→ REQUIRED ACTION:
For each line of the data below that holds "agent", copy the line.
-------- SUPPLIED MATERIAL --------
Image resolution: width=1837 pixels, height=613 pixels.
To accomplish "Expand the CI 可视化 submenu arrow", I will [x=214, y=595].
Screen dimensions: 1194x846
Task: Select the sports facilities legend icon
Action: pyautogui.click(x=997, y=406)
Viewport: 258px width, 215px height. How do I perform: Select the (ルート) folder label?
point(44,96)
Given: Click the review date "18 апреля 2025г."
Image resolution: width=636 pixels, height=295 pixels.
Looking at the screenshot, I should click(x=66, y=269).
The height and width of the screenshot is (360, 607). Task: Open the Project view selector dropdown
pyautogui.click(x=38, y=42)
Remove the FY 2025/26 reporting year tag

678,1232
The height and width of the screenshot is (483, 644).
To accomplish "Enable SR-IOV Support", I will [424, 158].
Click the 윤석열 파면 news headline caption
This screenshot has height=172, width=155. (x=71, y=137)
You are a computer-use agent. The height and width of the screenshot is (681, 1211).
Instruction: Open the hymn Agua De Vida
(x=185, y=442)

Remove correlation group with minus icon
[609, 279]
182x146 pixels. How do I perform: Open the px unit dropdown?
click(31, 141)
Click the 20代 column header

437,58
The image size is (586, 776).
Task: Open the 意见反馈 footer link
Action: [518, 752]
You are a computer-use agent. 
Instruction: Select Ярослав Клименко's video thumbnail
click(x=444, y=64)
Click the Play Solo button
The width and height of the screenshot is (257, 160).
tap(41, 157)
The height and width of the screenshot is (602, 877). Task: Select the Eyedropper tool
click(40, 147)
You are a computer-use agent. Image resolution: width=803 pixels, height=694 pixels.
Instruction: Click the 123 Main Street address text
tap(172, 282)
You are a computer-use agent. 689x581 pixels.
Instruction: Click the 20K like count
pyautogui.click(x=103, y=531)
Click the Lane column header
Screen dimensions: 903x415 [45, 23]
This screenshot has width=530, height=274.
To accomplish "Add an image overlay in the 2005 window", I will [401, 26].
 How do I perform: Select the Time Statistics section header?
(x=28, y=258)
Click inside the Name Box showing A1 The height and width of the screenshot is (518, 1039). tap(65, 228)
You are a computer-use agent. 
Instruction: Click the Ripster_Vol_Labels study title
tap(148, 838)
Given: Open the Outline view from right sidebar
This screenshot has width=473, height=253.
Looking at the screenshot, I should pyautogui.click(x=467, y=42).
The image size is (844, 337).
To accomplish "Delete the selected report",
--------
→ TASK RESULT:
You are a computer-use agent. The height and width of the screenshot is (681, 1211).
You are a computer-use agent. 
You are a computer-use agent. Image resolution: width=803 pixels, height=694 pixels.
You are a computer-use agent. 689x581 pixels.
You are a computer-use agent. 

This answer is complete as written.